We accidentally deleted 194 high-value contacts from our CRM.
Not junk contacts. Not old trial signups. High-value contacts at companies in our ideal customer profile. The kind of contacts that take months of relationship building to earn. Gone.
The deletion happened during a routine cleanup. An automated filter caught more records than expected. Nobody reviewed the full list before executing. The system did exactly what it was told. We told it wrong.
We rebuilt everything. Not just the contact data. The entire approach to CRM operations.

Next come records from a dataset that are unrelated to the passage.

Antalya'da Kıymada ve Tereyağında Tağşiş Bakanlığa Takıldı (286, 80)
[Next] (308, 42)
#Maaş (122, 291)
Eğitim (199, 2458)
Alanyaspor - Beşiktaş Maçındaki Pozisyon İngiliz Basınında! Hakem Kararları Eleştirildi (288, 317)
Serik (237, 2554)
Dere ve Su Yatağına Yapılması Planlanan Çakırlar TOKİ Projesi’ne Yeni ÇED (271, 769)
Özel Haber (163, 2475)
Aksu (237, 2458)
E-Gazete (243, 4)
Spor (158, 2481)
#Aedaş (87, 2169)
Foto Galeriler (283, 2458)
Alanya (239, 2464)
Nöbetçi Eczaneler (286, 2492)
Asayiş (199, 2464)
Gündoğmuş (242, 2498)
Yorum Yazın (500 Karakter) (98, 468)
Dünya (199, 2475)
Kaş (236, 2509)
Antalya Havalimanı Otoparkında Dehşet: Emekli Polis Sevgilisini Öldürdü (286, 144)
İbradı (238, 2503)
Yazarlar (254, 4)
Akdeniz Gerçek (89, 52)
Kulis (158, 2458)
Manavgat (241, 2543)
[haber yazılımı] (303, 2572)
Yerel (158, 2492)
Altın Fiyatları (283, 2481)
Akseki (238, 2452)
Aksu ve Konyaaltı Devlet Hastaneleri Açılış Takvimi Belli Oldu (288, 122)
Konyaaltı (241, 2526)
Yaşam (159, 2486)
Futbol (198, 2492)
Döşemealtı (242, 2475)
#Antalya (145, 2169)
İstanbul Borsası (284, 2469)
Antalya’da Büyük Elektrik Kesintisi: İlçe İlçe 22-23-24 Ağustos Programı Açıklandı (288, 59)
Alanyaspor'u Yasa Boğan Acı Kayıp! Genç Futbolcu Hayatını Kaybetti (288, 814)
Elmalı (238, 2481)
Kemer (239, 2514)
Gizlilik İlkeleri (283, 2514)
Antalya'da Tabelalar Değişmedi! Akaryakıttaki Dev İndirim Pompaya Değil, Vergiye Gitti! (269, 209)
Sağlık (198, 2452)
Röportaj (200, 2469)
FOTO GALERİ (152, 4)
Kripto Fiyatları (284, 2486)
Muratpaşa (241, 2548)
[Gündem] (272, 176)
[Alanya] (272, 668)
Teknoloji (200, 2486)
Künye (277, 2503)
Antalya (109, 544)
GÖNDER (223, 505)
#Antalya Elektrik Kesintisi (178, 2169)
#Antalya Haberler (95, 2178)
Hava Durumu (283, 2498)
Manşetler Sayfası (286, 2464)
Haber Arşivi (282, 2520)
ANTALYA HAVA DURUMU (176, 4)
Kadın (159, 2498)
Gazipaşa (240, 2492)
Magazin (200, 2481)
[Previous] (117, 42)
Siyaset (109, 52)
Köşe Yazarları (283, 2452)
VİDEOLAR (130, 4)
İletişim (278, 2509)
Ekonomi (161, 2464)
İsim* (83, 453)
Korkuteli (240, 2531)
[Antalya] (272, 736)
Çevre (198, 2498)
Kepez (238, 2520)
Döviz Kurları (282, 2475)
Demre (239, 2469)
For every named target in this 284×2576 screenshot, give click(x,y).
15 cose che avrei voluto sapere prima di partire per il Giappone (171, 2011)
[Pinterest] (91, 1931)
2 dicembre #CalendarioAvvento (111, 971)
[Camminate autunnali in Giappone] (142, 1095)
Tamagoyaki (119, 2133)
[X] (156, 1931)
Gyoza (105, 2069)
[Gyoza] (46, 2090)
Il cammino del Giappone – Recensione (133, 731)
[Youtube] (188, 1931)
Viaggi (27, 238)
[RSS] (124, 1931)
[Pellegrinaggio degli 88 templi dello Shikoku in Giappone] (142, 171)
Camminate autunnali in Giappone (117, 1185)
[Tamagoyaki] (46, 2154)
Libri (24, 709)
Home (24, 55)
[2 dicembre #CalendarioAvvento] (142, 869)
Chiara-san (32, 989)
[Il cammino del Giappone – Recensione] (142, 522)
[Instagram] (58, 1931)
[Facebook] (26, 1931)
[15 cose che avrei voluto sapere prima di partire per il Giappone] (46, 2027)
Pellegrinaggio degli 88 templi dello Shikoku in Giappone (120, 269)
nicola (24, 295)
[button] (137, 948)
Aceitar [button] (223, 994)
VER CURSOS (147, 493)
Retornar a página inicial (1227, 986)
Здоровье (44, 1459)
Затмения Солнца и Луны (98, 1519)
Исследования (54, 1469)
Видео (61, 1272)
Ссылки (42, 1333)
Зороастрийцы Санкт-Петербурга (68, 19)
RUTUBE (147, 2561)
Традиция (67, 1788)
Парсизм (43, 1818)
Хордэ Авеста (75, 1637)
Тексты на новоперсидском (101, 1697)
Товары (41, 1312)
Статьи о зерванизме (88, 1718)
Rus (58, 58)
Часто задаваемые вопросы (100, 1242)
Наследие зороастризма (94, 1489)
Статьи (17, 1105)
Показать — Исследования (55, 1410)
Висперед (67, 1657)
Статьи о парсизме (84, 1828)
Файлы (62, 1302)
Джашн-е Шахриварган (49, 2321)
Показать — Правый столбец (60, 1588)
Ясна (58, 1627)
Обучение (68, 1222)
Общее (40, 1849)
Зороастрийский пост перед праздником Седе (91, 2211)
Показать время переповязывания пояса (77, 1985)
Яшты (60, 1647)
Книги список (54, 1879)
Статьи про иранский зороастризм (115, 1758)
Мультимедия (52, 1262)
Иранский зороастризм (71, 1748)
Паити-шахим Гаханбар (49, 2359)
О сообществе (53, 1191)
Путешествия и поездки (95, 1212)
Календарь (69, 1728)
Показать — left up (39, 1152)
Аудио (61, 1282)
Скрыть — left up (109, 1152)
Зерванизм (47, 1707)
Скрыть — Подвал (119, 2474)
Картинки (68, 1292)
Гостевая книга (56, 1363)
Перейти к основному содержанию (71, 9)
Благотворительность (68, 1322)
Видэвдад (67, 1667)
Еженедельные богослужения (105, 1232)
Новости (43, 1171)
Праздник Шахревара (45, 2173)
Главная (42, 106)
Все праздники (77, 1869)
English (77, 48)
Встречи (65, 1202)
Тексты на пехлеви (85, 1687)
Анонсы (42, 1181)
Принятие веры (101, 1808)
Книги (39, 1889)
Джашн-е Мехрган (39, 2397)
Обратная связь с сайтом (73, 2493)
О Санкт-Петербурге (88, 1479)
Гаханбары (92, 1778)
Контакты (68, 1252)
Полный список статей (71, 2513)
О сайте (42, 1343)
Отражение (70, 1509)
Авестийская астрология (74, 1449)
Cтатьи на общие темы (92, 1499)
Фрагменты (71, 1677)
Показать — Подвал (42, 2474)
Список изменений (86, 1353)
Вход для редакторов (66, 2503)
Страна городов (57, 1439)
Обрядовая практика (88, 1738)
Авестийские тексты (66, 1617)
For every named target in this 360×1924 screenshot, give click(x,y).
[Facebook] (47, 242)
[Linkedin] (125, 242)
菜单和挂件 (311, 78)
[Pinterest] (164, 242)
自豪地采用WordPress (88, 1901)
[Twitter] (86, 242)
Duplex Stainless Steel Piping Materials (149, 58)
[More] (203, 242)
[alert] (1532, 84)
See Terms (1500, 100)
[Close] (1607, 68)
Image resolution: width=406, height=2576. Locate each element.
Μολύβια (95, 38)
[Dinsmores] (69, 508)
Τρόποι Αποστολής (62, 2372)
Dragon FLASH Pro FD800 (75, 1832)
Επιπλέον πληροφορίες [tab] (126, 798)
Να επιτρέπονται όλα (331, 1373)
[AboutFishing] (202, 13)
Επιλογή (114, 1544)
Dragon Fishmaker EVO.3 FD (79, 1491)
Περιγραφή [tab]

The new system deduplicates tens of thousands of contacts and companies across five matching layers. It has a 9-check decision tree, a 7-point protection framework, canary batches, kill switches, monitoring pauses between batches, and sales leadership sign-off requirements.
And zero automated writes.
Every merge. Every deletion. Every field update. Produced as a CSV file that a human reviews manually before triggering execution. The scripts produce the plan. A person pulls the trigger.
This is what paranoid-by-design CRM operations looks like.
Why Paranoia Is Architecture
CRM data is different from most data an AI system handles. When an AI generates bad copy, you rewrite it. When an AI produces a bad analysis, you redo it. When an AI deletes or merges the wrong CRM records, you've corrupted relationships that took months to build, broken downstream automations, polluted attribution data, and potentially violated data handling agreements.
CRM operations are irreversible in practice. Yes, you can restore from backups. But the cascade of broken associations, orphaned activities, disrupted workflows, and confused sales reps creates damage that no restore fully undoes.
The 194-contact incident taught us this viscerally. We recovered the contacts, but the activity histories were disrupted, the deal associations had to be rebuilt manually, and the trust in our data quality took weeks to restore.
After that, we adopted a principle: AI handles the analysis, humans handle the execution. Not because AI can't execute correctly. Because the cost of getting it wrong even once is too high for the benefit of automation.
The Five Matching Layers
Deduplication sounds simple until you try it. "John Smith at Acme Corp" appears as "John Smith" with email john@acme.com, "J. Smith" with email jsmith@acme.io, and "John C. Smith" with LinkedIn /in/johnsmith and no email.
Same person. Three different records. No single field matches exactly.
The dedup engine runs five matching layers, each catching duplicates the previous layers miss:
Layer 1: Exact email match. If two contacts share the same email address, they're duplicates. This catches the obvious cases. ~20% of total duplicates.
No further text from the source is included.